# REQUIREMENT:
Starting with the line that contains "Click the Linux computer icon" and going on through the line that contains "click(206, 153)", turn those items into a numbered list, leaving out any blank lines.

-- START DATA RECORDS --

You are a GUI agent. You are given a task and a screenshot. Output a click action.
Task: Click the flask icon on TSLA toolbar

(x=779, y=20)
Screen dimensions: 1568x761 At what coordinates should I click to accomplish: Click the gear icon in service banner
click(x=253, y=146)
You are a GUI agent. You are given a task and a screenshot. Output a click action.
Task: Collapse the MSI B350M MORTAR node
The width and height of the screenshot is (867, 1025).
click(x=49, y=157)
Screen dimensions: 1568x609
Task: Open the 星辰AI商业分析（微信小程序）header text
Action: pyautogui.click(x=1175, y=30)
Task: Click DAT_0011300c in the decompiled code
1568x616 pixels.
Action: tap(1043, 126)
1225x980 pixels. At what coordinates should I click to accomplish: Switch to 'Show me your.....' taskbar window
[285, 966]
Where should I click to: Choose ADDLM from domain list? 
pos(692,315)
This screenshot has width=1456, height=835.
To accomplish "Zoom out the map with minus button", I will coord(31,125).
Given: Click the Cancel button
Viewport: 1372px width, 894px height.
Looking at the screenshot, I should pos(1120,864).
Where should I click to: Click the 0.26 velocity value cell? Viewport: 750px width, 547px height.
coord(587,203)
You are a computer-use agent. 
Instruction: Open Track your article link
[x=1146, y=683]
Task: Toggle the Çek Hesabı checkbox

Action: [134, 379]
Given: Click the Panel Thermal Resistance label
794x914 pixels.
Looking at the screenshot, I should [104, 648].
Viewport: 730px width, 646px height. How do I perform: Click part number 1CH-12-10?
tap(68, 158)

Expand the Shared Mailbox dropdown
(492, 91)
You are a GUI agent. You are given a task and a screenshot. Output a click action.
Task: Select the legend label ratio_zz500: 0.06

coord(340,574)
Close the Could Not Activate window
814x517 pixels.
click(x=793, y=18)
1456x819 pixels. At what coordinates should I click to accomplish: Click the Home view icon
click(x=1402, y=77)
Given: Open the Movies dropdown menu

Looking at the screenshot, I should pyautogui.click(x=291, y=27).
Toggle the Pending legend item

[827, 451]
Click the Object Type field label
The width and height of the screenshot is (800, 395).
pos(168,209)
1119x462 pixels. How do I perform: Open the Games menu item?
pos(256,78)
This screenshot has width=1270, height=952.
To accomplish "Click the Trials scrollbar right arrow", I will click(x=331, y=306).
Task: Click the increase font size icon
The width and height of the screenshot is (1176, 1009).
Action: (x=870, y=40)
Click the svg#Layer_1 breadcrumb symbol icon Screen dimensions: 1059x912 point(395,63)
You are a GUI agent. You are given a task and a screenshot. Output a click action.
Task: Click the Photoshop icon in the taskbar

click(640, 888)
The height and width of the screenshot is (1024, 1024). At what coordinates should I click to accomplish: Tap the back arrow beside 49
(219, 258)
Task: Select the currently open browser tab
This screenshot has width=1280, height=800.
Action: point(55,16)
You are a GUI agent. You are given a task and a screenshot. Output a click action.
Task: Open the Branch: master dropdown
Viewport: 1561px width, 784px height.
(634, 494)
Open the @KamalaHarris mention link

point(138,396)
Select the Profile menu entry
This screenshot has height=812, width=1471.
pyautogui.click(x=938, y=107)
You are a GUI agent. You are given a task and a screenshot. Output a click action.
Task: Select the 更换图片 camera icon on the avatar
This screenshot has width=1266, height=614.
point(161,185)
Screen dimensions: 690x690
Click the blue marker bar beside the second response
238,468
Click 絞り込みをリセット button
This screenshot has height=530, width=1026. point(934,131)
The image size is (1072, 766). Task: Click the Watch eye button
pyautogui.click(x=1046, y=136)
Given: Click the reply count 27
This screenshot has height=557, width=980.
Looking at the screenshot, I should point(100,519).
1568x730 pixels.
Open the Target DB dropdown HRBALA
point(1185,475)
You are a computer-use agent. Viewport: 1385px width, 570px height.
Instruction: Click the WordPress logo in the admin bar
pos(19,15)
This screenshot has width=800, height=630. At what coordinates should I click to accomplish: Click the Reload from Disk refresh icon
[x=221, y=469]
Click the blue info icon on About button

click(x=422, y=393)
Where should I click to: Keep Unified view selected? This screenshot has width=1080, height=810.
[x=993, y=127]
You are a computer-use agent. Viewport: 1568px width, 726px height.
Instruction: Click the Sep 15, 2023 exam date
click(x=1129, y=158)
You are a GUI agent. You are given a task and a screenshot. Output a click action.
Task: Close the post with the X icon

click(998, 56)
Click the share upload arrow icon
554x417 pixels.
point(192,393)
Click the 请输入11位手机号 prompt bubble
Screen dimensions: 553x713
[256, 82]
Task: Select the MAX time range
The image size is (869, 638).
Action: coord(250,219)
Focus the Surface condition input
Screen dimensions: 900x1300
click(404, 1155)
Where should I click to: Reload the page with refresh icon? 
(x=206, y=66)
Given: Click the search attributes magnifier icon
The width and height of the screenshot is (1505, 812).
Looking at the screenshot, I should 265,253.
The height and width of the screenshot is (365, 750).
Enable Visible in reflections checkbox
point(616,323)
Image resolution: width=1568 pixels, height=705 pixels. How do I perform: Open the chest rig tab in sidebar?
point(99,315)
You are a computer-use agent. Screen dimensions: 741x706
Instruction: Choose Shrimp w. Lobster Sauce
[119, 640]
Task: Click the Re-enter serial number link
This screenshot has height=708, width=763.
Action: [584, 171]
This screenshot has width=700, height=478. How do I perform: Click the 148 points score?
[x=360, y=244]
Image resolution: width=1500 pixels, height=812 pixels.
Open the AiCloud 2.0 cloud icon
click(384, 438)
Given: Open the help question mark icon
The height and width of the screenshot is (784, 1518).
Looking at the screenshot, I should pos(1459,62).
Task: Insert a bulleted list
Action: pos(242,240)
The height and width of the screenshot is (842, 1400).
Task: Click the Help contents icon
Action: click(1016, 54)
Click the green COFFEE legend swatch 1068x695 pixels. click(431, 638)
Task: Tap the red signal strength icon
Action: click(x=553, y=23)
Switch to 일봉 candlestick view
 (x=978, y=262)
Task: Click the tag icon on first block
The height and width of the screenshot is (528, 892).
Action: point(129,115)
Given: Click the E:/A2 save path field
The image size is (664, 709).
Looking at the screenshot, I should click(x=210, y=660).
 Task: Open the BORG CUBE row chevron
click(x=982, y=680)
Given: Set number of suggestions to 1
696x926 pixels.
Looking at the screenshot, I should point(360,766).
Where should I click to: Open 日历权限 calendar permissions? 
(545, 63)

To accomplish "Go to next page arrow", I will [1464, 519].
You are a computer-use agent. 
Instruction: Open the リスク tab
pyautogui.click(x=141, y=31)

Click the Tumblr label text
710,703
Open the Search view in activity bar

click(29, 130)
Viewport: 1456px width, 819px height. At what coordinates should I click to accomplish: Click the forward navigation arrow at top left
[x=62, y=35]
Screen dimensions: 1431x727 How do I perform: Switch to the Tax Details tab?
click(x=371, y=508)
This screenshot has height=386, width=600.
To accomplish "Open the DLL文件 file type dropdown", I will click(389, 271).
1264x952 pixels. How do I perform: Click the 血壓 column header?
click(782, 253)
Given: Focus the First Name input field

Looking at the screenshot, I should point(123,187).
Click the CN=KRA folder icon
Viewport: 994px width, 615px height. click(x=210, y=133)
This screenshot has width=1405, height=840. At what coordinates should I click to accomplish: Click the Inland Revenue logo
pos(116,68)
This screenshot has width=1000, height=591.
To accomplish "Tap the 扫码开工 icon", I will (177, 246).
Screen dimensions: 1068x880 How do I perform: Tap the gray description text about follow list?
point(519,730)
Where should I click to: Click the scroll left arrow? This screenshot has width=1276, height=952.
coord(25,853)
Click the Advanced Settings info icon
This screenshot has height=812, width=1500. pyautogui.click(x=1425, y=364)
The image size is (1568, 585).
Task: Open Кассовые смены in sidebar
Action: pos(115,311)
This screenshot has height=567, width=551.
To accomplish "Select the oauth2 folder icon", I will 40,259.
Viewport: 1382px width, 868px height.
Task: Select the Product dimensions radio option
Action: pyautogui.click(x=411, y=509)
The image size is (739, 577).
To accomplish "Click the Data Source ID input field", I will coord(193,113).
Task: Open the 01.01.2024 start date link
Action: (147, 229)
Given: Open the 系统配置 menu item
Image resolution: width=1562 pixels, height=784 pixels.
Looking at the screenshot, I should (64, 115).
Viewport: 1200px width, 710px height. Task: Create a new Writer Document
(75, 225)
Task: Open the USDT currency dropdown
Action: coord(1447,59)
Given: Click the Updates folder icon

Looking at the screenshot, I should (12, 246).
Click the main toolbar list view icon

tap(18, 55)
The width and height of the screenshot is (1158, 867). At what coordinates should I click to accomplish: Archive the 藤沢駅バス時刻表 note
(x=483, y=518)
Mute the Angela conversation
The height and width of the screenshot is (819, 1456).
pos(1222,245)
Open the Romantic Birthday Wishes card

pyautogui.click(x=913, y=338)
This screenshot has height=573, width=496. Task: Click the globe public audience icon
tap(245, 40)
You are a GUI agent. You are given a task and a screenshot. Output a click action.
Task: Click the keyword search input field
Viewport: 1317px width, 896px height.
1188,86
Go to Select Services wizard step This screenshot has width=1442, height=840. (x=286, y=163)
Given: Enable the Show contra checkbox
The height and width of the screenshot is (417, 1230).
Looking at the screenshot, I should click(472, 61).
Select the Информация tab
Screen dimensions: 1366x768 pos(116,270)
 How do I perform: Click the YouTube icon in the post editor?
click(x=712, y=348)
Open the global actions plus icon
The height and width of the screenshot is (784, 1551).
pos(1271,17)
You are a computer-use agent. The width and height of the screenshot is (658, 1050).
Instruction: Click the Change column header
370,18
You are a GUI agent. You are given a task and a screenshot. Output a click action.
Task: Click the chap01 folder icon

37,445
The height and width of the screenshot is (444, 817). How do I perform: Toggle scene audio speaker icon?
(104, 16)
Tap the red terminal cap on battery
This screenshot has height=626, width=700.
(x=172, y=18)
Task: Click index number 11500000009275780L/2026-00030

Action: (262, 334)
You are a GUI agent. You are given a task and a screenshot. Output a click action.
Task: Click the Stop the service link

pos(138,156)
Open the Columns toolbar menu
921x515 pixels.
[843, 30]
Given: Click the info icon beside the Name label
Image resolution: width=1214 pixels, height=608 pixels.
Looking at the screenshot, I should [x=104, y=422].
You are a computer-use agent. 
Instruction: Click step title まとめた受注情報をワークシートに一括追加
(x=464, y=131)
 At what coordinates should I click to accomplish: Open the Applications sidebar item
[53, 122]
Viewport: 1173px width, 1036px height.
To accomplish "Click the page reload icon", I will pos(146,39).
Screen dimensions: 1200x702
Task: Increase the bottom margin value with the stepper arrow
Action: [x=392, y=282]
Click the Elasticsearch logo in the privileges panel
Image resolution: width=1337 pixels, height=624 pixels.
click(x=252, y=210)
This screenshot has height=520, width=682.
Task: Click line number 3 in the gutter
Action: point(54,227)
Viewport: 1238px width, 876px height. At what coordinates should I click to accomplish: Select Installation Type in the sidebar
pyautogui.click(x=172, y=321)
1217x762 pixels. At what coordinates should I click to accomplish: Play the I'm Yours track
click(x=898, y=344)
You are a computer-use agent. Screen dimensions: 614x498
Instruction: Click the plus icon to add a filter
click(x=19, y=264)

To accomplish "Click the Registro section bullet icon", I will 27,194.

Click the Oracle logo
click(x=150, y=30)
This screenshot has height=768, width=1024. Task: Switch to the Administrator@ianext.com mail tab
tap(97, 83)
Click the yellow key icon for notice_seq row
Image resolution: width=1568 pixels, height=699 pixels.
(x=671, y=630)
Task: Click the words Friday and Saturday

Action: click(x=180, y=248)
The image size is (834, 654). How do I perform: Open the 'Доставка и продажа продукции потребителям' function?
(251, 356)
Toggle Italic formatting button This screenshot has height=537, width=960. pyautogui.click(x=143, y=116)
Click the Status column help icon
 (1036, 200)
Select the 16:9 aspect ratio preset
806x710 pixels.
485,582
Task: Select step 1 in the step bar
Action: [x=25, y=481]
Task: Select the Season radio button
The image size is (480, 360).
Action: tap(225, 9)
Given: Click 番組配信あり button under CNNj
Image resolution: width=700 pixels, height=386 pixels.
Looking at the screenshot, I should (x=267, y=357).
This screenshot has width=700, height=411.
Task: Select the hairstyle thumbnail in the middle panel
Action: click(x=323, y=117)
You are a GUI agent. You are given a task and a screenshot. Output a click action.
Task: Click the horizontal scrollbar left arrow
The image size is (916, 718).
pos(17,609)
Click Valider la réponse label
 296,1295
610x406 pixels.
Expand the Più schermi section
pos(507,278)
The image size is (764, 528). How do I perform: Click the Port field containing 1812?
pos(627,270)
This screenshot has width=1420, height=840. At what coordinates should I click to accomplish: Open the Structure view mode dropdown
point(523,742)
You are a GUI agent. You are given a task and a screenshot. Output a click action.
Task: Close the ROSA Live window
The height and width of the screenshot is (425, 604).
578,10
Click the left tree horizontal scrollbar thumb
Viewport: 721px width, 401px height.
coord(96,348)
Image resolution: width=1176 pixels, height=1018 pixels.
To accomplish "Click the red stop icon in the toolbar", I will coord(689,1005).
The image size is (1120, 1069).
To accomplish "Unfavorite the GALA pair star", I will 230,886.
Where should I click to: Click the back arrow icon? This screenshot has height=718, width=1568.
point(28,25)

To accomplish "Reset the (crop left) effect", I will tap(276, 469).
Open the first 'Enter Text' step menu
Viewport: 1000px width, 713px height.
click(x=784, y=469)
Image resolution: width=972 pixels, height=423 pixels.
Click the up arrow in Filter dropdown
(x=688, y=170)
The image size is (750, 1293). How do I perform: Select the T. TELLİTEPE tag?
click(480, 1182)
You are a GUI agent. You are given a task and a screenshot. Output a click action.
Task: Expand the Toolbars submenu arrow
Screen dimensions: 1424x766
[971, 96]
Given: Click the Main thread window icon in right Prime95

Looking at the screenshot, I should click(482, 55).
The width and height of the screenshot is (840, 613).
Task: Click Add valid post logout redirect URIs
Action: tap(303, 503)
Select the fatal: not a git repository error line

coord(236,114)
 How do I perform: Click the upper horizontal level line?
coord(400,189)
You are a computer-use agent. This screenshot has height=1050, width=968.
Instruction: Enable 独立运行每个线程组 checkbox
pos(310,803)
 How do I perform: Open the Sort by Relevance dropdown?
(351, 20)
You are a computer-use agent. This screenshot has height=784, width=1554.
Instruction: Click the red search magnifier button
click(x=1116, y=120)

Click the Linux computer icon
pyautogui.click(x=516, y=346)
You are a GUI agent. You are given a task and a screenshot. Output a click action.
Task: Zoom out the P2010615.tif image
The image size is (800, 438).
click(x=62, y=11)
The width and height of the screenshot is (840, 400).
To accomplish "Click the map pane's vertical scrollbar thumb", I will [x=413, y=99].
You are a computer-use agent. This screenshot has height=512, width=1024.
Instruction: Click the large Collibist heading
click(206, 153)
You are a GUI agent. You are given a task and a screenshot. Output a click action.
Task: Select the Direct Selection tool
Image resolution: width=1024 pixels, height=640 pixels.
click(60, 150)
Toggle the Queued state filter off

-- END DATA RECORDS --

# RESPONSE:
1. Click the Linux computer icon
2. pyautogui.click(x=516, y=346)
3. You are a GUI agent. You are given a task and a screenshot. Output a click action.
4. Task: Zoom out the P2010615.tif image
5. The image size is (800, 438).
6. click(x=62, y=11)
7. The width and height of the screenshot is (840, 400).
8. To accomplish "Click the map pane's vertical scrollbar thumb", I will [x=413, y=99].
9. You are a computer-use agent. This screenshot has height=512, width=1024.
10. Instruction: Click the large Collibist heading
11. click(206, 153)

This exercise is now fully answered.